>> Start Provided data
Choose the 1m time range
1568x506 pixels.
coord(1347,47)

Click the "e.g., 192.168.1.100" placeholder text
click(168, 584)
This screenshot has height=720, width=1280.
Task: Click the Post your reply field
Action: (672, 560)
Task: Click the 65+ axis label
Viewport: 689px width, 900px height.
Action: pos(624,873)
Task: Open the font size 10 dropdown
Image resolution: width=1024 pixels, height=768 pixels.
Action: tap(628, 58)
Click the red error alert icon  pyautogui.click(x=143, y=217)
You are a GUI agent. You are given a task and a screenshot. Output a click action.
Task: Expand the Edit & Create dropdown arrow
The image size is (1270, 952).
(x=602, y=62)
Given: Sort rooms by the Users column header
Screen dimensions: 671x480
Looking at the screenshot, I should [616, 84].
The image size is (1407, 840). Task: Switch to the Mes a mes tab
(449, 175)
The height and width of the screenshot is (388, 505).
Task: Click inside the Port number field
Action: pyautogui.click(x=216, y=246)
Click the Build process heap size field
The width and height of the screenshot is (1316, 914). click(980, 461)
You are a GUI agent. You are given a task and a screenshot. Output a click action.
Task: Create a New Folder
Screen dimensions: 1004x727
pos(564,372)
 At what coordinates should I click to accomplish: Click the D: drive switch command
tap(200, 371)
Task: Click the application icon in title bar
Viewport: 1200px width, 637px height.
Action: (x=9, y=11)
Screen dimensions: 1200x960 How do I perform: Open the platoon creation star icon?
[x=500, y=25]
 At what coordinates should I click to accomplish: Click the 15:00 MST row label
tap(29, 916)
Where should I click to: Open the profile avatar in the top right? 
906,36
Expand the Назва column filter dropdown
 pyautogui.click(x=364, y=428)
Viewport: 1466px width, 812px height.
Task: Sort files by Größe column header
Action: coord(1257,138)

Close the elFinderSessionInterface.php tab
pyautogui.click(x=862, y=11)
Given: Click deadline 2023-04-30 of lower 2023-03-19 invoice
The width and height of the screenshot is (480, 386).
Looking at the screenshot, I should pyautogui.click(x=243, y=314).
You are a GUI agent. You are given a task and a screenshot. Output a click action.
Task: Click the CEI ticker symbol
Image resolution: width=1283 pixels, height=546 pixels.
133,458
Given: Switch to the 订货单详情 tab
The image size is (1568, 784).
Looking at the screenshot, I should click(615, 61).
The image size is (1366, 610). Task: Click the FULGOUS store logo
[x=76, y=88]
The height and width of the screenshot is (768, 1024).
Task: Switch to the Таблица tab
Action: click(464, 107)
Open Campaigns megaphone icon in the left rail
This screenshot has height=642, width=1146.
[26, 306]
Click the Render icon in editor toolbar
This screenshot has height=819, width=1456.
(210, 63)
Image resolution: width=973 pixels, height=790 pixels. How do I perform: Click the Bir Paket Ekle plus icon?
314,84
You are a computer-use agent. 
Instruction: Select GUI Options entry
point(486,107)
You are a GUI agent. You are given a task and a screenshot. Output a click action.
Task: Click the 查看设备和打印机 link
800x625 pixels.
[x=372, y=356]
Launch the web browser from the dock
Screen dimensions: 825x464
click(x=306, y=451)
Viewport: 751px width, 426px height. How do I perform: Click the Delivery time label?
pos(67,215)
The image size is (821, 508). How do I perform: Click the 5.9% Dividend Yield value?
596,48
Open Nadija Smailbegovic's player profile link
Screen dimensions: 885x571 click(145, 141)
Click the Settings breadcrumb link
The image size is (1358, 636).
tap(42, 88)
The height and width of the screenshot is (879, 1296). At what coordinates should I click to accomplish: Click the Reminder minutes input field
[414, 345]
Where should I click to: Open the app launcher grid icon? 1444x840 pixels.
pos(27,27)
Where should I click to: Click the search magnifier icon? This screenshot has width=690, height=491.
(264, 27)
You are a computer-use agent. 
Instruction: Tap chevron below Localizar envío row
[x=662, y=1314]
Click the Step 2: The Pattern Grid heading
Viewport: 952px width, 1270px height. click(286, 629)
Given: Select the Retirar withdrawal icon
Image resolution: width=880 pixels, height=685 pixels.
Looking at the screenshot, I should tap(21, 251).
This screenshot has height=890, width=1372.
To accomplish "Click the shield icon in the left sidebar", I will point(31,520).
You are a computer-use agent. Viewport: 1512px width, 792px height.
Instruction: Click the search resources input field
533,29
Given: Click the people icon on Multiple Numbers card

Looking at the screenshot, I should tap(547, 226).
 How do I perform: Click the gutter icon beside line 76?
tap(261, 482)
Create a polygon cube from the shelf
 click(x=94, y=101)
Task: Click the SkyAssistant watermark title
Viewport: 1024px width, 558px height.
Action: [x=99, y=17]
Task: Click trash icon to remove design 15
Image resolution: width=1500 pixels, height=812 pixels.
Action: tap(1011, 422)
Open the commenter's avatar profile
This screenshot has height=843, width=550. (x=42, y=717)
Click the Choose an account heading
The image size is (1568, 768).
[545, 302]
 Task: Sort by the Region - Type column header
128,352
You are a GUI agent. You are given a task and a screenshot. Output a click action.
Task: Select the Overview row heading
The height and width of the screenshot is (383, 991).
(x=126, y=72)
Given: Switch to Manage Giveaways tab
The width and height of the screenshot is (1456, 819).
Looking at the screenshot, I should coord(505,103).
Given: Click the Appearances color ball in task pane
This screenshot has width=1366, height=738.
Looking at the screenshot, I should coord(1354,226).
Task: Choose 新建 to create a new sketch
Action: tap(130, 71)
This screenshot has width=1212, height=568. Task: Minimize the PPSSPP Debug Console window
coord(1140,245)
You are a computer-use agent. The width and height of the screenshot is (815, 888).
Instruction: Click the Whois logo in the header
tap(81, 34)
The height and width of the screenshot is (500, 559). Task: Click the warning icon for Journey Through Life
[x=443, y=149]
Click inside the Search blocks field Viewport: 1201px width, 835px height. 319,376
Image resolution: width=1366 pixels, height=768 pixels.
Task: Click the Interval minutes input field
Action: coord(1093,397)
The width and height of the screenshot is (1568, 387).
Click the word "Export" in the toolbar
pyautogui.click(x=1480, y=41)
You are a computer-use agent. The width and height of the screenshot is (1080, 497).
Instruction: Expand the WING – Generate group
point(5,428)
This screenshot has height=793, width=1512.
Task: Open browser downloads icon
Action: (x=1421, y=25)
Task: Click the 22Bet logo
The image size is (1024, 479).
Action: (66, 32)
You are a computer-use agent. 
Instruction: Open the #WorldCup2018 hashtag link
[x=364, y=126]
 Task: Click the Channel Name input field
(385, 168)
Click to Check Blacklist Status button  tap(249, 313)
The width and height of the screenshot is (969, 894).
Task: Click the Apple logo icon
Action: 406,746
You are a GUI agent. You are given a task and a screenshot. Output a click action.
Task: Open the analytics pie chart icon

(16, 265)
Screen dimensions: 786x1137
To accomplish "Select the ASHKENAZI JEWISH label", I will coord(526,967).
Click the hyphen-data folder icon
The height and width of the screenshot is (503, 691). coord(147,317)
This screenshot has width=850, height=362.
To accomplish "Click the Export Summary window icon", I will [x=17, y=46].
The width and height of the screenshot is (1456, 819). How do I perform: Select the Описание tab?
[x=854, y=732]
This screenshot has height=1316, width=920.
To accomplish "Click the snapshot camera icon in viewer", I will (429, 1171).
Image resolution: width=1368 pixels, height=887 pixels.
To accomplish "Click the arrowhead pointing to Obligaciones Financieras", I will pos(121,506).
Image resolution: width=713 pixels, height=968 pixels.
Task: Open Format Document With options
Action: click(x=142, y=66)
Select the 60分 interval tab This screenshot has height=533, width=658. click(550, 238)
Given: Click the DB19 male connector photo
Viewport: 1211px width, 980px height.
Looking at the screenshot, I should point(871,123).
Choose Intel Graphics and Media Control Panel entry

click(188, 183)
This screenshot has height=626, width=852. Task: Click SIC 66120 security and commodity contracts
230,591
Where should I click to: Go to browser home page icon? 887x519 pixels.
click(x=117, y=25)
>> End Provided data
» **Goal**
Copy the entries starting with the line that contains "Viewport: 751px width, 426px" and going on through the line that contains "tap(42, 88)", swapping "Delivery time" for "Shipping time" and leaving everything else unchanged.

» **Solved exercise**
Viewport: 751px width, 426px height. How do I perform: Click the Shipping time label?
pos(67,215)
The image size is (821, 508). How do I perform: Click the 5.9% Dividend Yield value?
596,48
Open Nadija Smailbegovic's player profile link
Screen dimensions: 885x571 click(145, 141)
Click the Settings breadcrumb link
The image size is (1358, 636).
tap(42, 88)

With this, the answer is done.